All right. We admit it. Against our better judgment, we’ve been taken in by Battlestar Galactica. We dig the gritty feel. But, most importantly, we welcome a speculative fiction environment that has authoritative female presidents (played by Mary McDonnell, no less!), female fighter pilots who play by their own rules without coming across as token aggro-chicks and, from our inveterate male perspective, two very hot Cylon chicks. How often do we see developed women in these shows that aren’t horrible Katharine Hepburn clones? Not much, we’d say. We also like the executive officer — a raging alcoholic that’s an interesting cross between James Carville and Dick Cheney. The people on board this ship drink, smoke, have sex, and even jerk off (and are even caught with their pants down). In other words, unlike the bland folks in the Star Trek universe spouting off technobabble, they’re actually human. They even make bad command decisions. Plus, there’s interesting little design elements such as the paper with its edges cropped off, a general set motif of cramped physicality favored over glitzy computers, special effects shots that have a jerky documentary feel (a first, I think, on television), and some pretty cool Cylon Centurions (complete with a menacing mechanized gait reminiscent of Phil Tippett’s animation).
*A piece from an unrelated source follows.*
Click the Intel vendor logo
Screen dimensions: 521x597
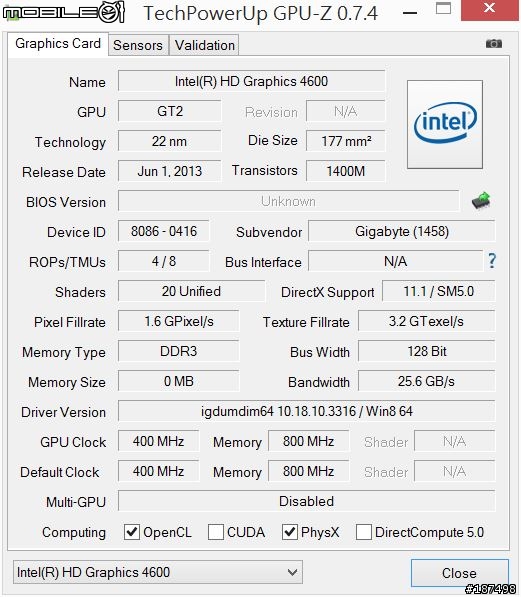(x=445, y=124)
Even so, we’re mystified by the following gaping holes:
- If the Cylons have a finite number of models, many of them reproducing themselves repeatedly over the 5,000 or so humans that are left, why is a Cylon detector even needed? Would it not make better sense to take a head count and track the duplicates?
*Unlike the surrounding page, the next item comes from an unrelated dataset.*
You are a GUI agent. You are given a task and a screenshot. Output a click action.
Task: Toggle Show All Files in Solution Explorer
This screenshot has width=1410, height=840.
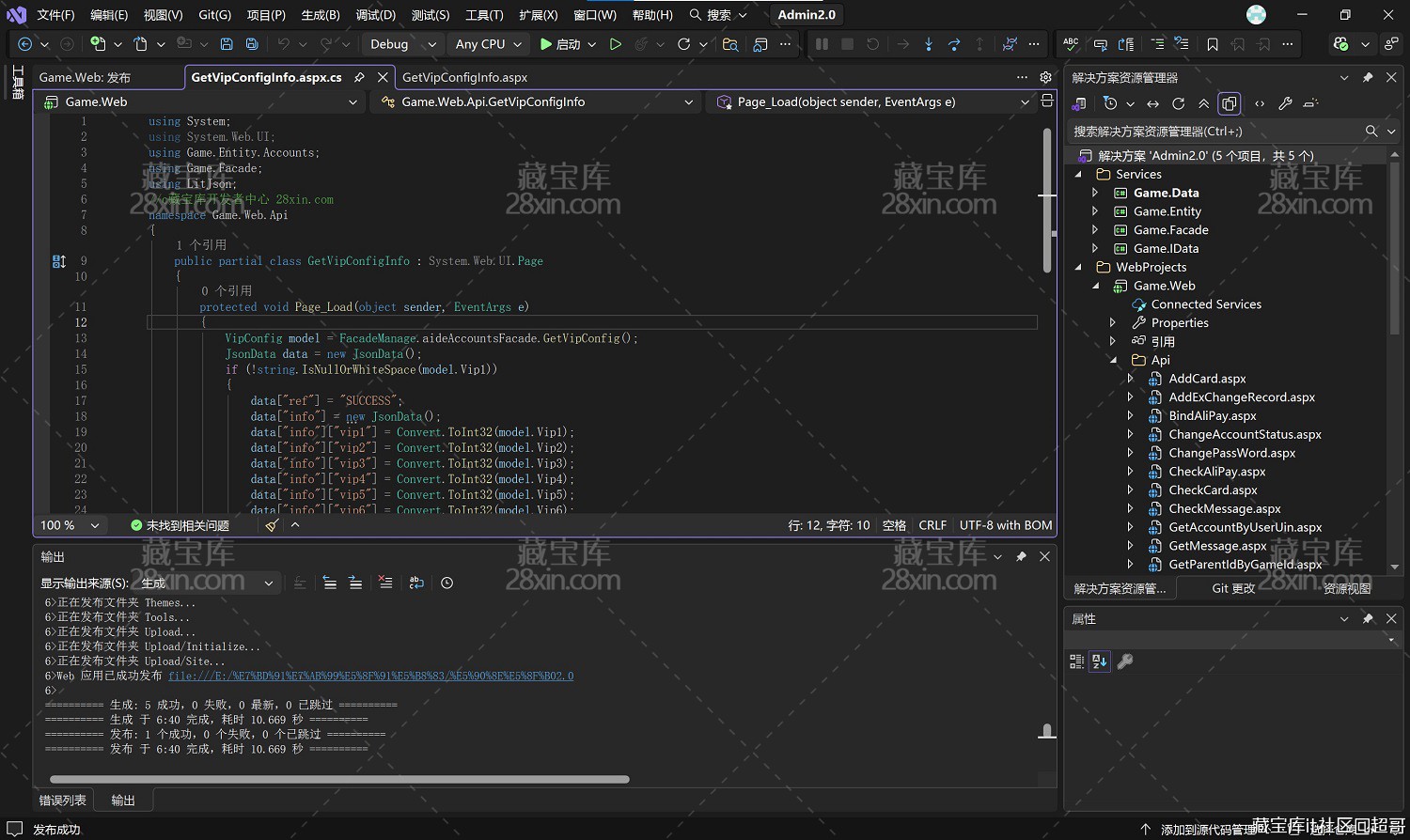[1229, 103]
- Despite the “real” people portrayed, I’ve yet to see a fat person on board or someone with bad hygiene. Why does everyone on board Galactica seem so eminently fuckable, with their flawless teeth and perfectly coiffed hair? Further, would not the lack of sunshine or the outdoors make one antsy when confined aboard a cramped spacecraft? Wouldn’t the notion of the human race almost completely exterminated lead to widespread trauma, depression, and mental illness (so far unseen)?
- In a recent episode, Starbuck was stranded on a planet for something like 30 hours. While her oxygen was depleting, hunger apparently was not an issue and her strength remained unwavering, allowing her to escape.
- I haven’t kept count, but if there are only about ten to fifteen fighters on board Galactica, if two or three get destroyed every week, then some fanboy needs to do the math.